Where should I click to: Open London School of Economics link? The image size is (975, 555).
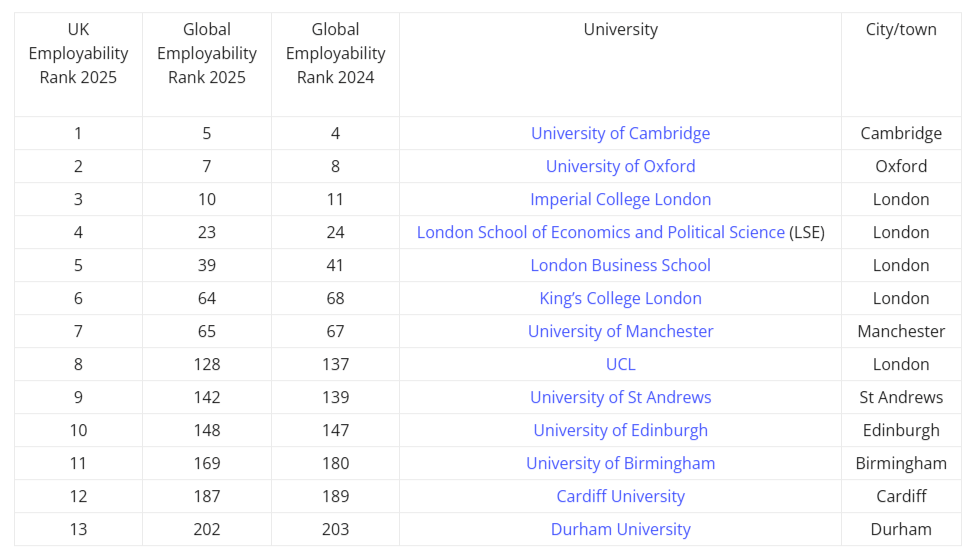[600, 232]
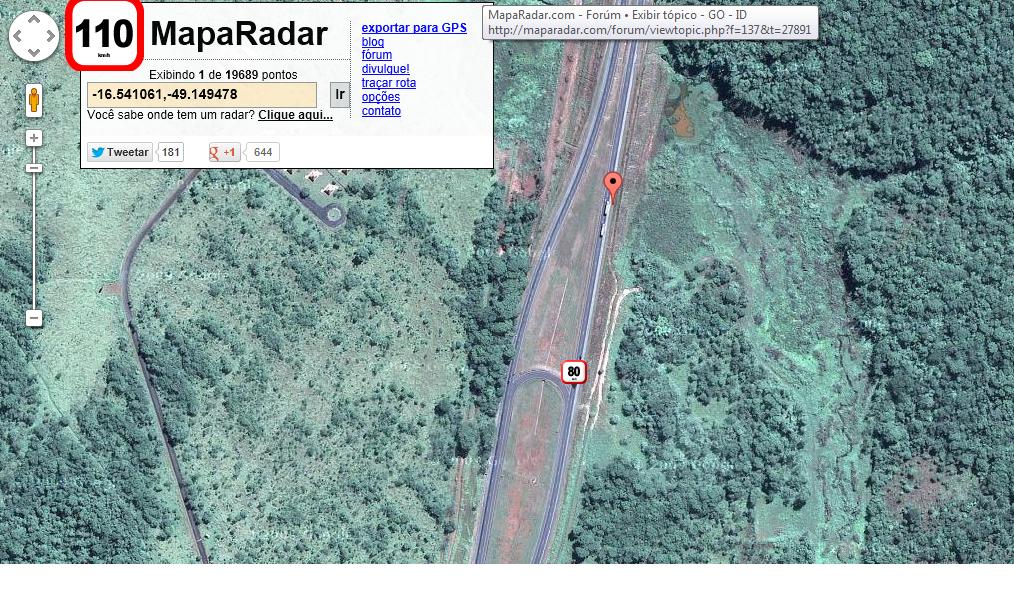Image resolution: width=1014 pixels, height=598 pixels.
Task: Pan the map left with arrow control
Action: [x=19, y=37]
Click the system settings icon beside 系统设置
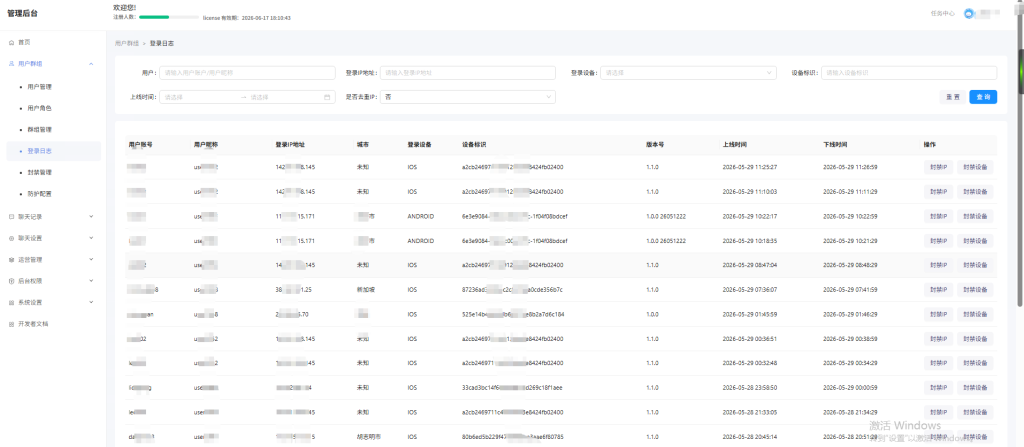Viewport: 1024px width, 447px height. tap(11, 303)
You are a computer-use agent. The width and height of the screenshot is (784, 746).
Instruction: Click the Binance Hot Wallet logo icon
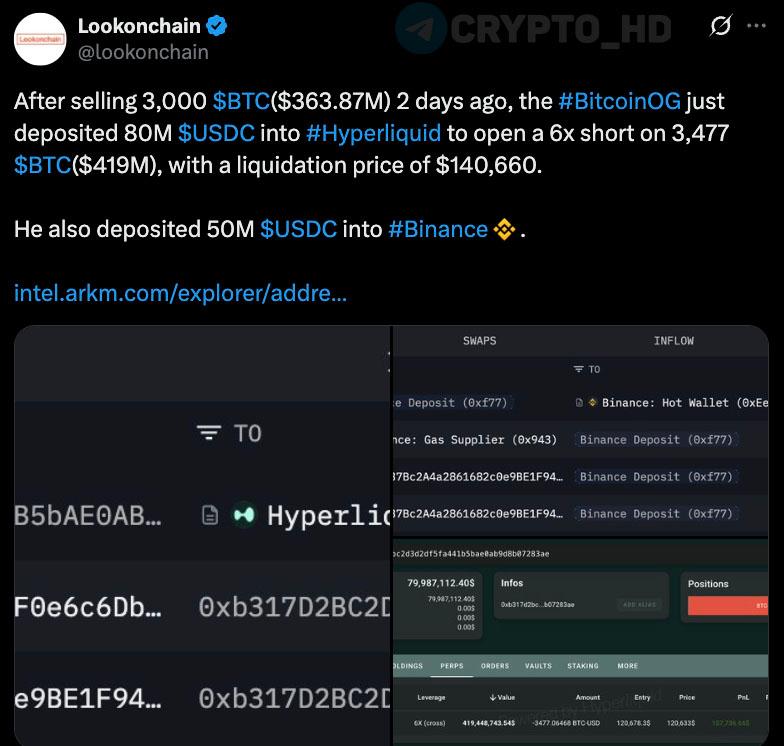click(592, 402)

EXERCISE REQUIREMENTS –
Repeat all the records exactly, images excluded.

TASK ANSWER –
Where should I click to: Open London School of Economics link? The image size is (975, 555).
[600, 232]
Image resolution: width=1014 pixels, height=598 pixels.
Task: Pan the map left with arrow control
Action: [x=19, y=37]
Click the system settings icon beside 系统设置
Viewport: 1024px width, 447px height. tap(11, 303)
You are a computer-use agent. The width and height of the screenshot is (784, 746).
Instruction: Click the Binance Hot Wallet logo icon
click(592, 402)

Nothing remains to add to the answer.